Billy recalls: “The first talk show I did was Parkinson in 1975. The bum joke shocked the pants off people. You’ve got to rattle the box every now and again, give the world a shake.”

It was around this time that he appeared on BBC2 show Not The Nine O’Clock News where he was in a mock chat show interview with Pamela Stephenson pretending to be Janet Street-Porter.

She took a shine to The Big Yin, who was a stark contrast to the middle-class intellectuals who dominated comedy at the time.

He said: “I thought she was a cracker and I thought she’d be hanging out with university guys cos that’s who she was working with. Then she came to see me in Brighton and I realised I was to her taste.

“Pamela went to my room with my key and phoned me from there. She said, ‘Isn’t it time you came upstairs?’ I did and we’ve been together ever since.”

‘Old hippies live here’

In the documentary, he recalls the story in front of Pamela who says: “It’s embarrassing.” He replies: “No it’s not. It’s romantic.”

Billy has always said he was saved by New Zealander Pamela, who switched from being a comedian to a psychiatrist. She helped him to come to terms with the abuse he dealt with as a child and prevented him from spiralling into alcoholism.
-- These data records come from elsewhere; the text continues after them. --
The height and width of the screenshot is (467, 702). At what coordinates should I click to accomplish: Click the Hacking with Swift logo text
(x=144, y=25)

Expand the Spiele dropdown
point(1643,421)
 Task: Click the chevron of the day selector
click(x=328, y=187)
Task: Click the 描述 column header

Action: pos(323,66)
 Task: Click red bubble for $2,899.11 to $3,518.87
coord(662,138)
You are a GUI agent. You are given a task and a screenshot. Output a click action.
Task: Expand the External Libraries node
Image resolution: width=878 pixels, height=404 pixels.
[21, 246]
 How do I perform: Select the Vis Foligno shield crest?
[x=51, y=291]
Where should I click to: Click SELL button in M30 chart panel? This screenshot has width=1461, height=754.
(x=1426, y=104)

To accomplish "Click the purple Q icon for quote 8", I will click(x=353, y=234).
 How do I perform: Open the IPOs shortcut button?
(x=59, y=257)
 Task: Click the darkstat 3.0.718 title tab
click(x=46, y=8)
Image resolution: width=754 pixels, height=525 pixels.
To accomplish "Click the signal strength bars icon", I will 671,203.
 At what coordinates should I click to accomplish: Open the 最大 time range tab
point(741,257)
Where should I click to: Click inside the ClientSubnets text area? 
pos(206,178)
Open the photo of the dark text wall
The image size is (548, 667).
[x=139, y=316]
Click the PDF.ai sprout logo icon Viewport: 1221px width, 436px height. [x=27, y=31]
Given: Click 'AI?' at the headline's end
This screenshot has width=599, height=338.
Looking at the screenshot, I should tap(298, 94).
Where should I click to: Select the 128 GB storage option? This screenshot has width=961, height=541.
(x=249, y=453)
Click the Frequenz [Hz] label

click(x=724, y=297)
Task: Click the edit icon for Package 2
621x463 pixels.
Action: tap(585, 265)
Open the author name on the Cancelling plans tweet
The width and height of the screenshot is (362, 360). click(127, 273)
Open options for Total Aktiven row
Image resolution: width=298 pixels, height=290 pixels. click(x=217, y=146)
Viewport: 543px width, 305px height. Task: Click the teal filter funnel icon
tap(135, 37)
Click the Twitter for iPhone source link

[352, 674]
He became teetotal in 1985, the same year he divorced Iris following their separation in 1981. Pamela, who also left her first husband, married Billy in Fiji in 1989 and they had three children — Scarlett, Amy and Daisy.

Billy’s movie career also took off, with roles in Mrs Brown with Judi Dench, in 1997, and The Hobbit in 2014 but he scaled back his work following his Parkinson’s diagnosis.

His daughter Scarlett features in the documentary, helping her father as he visits a beach party, a market and a bookshop. In one store, she has to pay for her father’s goods.

But Billy seems blissfully happy in the sunshine of Florida Keys, which he says is full of young-at-heart people just like him. He jokes it wasn’t really his decision to move there, saying: “I didn’t settle in Florida Keys, my wife settled in Florida Keys. She sold my house and moved. And then she gave me the option, would I want to come or not?

People do yoga here and you can stand and hate them as they bend backwards — the bs!

“It’s a good place. A lot of old hippies live here and people who refuse to be old. It suits me lovely. People do yoga here and you can stand and hate them as they bend backwards — the bs!”

Speaking at the end of the documentary, he says: “Well, that’s it for this time.

“It’s a pretty good place to spend your time and it’s been nice spending it with you. Goodnight.”

  • Billy Connolly: My Absolute Pleasure is on ITV on Boxing Day at 9.30pm.